The attacks come one day after 43 soldiers were killed and nine wounded in a Taliban attack on an army camp in the southern province of Kandahar.
In the Kabul attack, an Interior Ministry official said at least 39 people were killed and 45 wounded after a suicide bomber blew himself up as worshippers were gathering for prayers at the Imam Zaman mosque in the western Dasht-e-Barchi section of the capital.
Some reports said the attacker opened fire before detonating his explosives.
IS said in a statement on October 21 that one of its suicide bombers carried out the attack.
The German news agency dpa quoted an unnamed security official as saying the death toll from the blast was likely closer to 70 or 80 people.

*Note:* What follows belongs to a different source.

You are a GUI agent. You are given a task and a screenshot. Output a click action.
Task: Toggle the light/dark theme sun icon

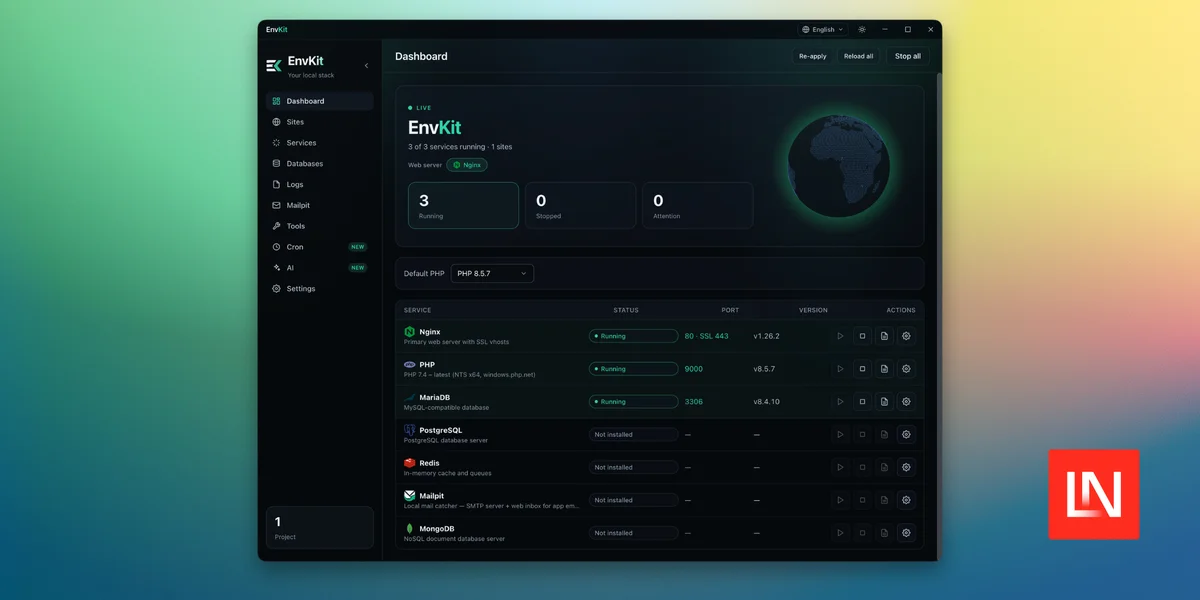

In the second attack, officials said at least 33 people were killed and 10 injured when a suicide bomber detonated explosives in Khewiagan, a Sunni mosque in the district of Dulaina in central Ghor Province. Some witnesses told RFE/RL the death toll was at least 30.
A local official said an anti-Taliban commander inside the mosque at the time may have been the target of the attack.
No claim of responsibility has been made in the attack.
Afghan President Ashraf Ghani said the attacks show that "the terrorists have once again staged bloody attacks, but they will not achieve their evil purposes and sow discord among the Afghans."
The United States strongly condemned the October 20 attacks and previous attacks in Afghanistan during a week in which U.S. drones strikes were reported to have killed more than 30 militants in the region.
"In the face of these senseless and cowardly acts, our commitment to Afghanistan is unwavering," U.S. State Department spokeswoman Heather Nauert said in a statement.
"The United States stands with the government and people of Afghanistan and will continue to support their efforts to achieve peace and security for their country," she said.
Afghanistan's minority Shi'ite population has been the target of several terror attacks this year that have been blamed on the Taliban and IS.
A previous attack on a Shi'ite mosque in Kabul occurred on September 29 as Muslims prepared to commemorate Ashura, one of the holiest days in the Islamic calendar. Six people were killed in that attack.
A recent United Nations report said at least 84 people had been killed and 194 wounded so far in 2017 in attacks on Shi’ite mosques and religious ceremonies prior to the most recent incidents.
About 90 percent of the Afghan population is Sunni Muslim.